Johnson & Johnson’s shot has the fewest side effects
Across the board, Johnson & Johnson’s shot has milder and fewer side effects than the other two. Some experts suspect that’s because it’s a single shot.
Nearly 62% of participants younger than 59 in Johnson & Johnson’s trial developed side effects, compared with 45% of people ages 60 and up.
That’s relatively similar to the reported side effects after one dose of Moderna’s vaccine: Around 57% of people younger than 65 in that trial developed side effects, compared with 48% of those older than 65. After the second Moderna dose, however, nearly 82% of people in the younger group developed side effects, compared with nearly 72% of older adults.
But Johnson & Johnson’s shot also seems to be less effective overall: Clinical trials suggest the vaccine is 66% effective at preventing COVID-19. Pfizer’s and Moderna’s vaccines are each more than 90% effective. However, it’s difficult to compare the companies’ trials side-by-side, since they happened at different stages in the pandemic and in different geographic regions.
Common side effects include fatigue and headache
Once a vaccine goes into your arm, your blood flow increases and immune cells rush to the scene. This can result in pain, redness, or swelling at the injection site.
The reaction is more common after Pfizer’s and Moderna’s vaccines than after Johnson & Johnson’s.
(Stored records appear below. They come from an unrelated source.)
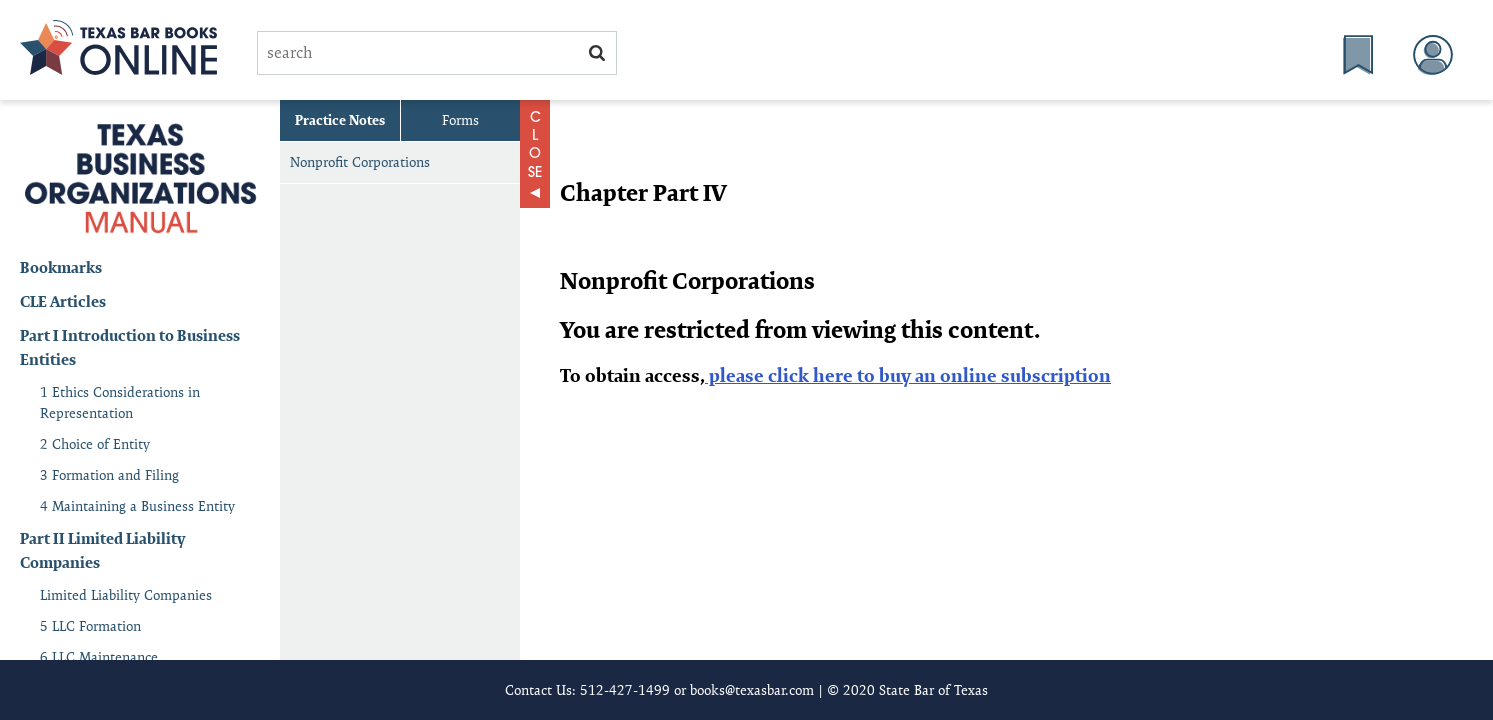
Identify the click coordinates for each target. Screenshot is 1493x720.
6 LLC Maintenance (99, 657)
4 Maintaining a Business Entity (137, 506)
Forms (460, 120)
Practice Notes (340, 120)
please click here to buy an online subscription (908, 375)
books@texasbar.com (752, 690)
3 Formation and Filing (109, 475)
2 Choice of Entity (95, 444)
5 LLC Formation (90, 626)
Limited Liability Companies (126, 595)
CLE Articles (63, 301)
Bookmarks (61, 267)
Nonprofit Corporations (360, 162)
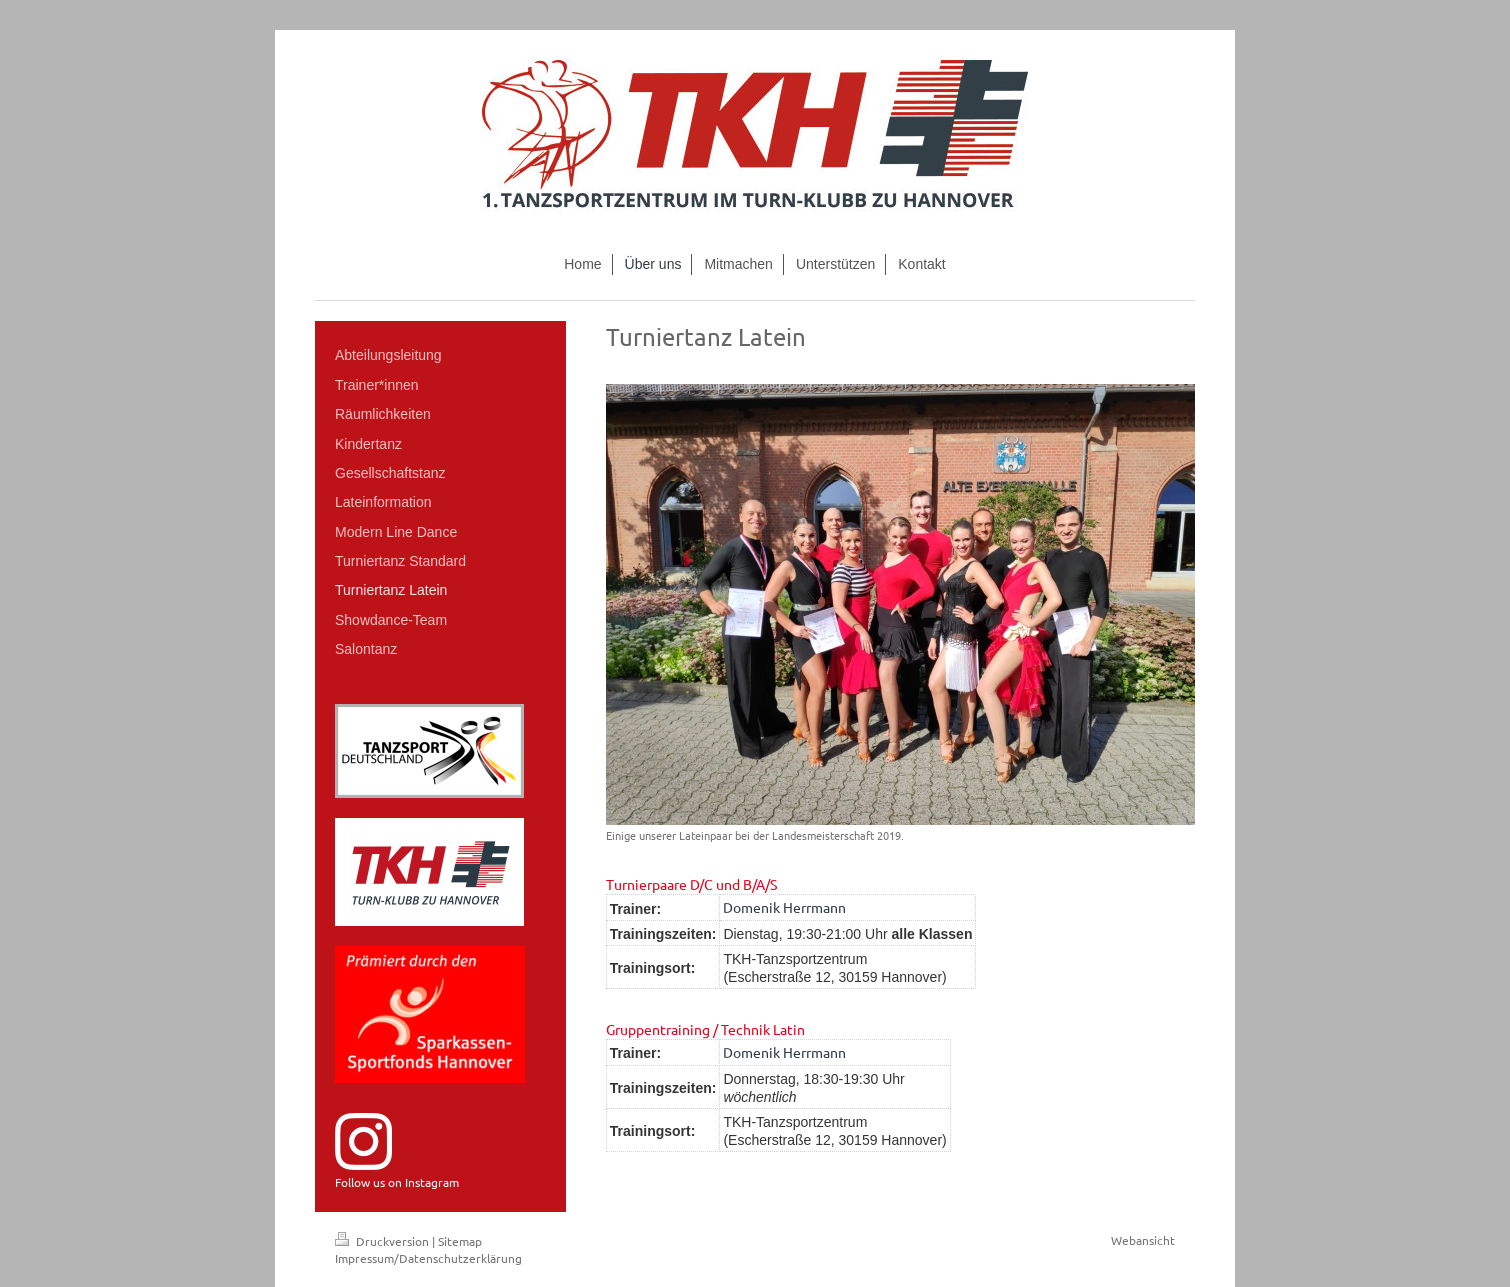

Across all age groups, less than 50% of participants in Johnson & Johnson’s clinical trial reported pain at the injection site compared with 92% of Moderna participants and 84% of Pfizer participants.
Headache and fatigue were also relatively common across all the trials. Around 69% of Moderna participants reported headaches compared with 55% of Pfizer participants and 39% of Johnson & Johnson’s.
In both Pfizer and Moderna’s trial, around 63% of participants reported fatigue. Just 38% of participants reported fatigue in Johnson & Johnson’s trial, but the prevalence of those side effects also varied by age.
Younger adults saw more side effects, with a few exceptions
Just a few side effects appear to be more or equally as common among elderly participants as younger ones.
After dose two of Pfizer’s vaccine, joint paint was equally common in the two groups, with about 22% to 23% reporting the effect. But after dose two of Moderna’s vaccine, body or muscle aches were more common among adults ages 66 and up (47%) than younger adults (6%).
Though older adults tend to have fewer side effects overall, experts say there’s no reason to believe vaccines won’t work as well among the elderly.
“For the COVID-19 vaccine, we’ve actually not seen decreased effectiveness as we get older, so that’s actually a really good thing,” Cherian said.
Younger people shouldn’t worry too much about feeling strong side effects, either.
“Dealing with a few side effects of some diarrhea or some muscle aches is a much, much better thing to get than some of those serious, potentially life-threatening side effects of the COVID-19 infection,” Cherian said.